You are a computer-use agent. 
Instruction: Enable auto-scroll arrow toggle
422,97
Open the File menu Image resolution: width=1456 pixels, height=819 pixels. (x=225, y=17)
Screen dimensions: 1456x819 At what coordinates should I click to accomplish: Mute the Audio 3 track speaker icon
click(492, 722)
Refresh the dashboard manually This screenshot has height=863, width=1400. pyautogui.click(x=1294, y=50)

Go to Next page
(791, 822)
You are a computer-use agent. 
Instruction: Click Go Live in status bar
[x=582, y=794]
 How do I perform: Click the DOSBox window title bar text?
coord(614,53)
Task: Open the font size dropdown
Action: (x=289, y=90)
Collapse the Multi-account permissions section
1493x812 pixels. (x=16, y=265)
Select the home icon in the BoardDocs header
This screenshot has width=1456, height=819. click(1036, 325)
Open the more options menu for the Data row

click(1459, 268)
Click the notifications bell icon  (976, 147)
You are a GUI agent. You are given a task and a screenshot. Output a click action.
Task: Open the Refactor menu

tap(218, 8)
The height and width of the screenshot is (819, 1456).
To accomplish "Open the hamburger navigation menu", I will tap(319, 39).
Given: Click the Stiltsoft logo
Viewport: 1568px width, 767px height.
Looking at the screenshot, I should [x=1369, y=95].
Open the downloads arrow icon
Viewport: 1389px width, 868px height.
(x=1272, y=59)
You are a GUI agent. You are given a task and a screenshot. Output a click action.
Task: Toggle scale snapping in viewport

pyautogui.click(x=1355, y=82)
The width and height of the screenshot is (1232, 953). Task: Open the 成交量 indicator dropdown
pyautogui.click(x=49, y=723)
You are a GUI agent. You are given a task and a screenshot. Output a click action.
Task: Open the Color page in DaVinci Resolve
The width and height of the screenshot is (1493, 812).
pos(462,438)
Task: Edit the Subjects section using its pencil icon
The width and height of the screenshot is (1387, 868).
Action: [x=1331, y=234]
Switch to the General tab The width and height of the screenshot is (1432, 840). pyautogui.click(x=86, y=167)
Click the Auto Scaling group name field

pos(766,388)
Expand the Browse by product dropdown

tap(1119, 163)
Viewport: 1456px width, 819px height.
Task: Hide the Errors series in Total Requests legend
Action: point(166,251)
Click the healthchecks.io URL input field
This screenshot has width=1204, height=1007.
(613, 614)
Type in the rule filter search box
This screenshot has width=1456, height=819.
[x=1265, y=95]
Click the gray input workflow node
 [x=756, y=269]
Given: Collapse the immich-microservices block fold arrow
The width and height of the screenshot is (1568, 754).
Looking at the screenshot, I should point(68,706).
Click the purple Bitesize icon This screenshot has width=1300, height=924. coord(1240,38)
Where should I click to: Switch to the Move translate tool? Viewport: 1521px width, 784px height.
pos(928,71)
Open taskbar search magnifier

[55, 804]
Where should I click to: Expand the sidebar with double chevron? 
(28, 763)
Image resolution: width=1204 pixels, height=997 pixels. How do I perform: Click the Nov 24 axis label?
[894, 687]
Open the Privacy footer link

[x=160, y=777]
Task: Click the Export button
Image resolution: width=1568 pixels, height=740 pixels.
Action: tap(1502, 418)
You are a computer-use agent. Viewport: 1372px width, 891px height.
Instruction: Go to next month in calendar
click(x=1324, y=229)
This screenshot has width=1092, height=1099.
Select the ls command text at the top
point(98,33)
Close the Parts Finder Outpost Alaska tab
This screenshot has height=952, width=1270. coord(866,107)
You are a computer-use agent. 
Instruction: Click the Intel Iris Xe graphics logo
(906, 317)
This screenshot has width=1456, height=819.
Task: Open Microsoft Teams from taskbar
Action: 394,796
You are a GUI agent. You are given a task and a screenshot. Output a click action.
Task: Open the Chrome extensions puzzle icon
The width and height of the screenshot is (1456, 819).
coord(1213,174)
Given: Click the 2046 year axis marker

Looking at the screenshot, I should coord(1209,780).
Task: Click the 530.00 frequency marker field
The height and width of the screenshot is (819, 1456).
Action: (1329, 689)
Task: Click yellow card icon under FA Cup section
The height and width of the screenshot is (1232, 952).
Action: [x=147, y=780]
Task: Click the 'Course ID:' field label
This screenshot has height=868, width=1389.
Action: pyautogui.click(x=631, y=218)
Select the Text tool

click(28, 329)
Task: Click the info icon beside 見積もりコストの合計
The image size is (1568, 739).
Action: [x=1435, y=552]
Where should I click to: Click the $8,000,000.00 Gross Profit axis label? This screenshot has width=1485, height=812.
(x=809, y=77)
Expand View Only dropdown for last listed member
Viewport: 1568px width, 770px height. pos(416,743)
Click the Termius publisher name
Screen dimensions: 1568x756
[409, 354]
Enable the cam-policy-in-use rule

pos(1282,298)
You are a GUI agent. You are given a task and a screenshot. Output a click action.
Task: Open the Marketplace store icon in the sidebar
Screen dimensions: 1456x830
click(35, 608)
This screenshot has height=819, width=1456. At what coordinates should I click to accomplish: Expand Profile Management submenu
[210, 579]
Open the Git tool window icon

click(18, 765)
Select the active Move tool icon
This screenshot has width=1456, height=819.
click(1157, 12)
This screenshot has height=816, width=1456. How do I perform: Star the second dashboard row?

+--

In the listing above, find the line with "Enable the cam-policy-in-use rule" and set down that line and all after it exactly, through the final line.

Enable the cam-policy-in-use rule

pos(1282,298)
You are a GUI agent. You are given a task and a screenshot. Output a click action.
Task: Open the Marketplace store icon in the sidebar
Screen dimensions: 1456x830
click(35, 608)
This screenshot has height=819, width=1456. At what coordinates should I click to accomplish: Expand Profile Management submenu
[210, 579]
Open the Git tool window icon

click(18, 765)
Select the active Move tool icon
This screenshot has width=1456, height=819.
click(1157, 12)
This screenshot has height=816, width=1456. How do I perform: Star the second dashboard row?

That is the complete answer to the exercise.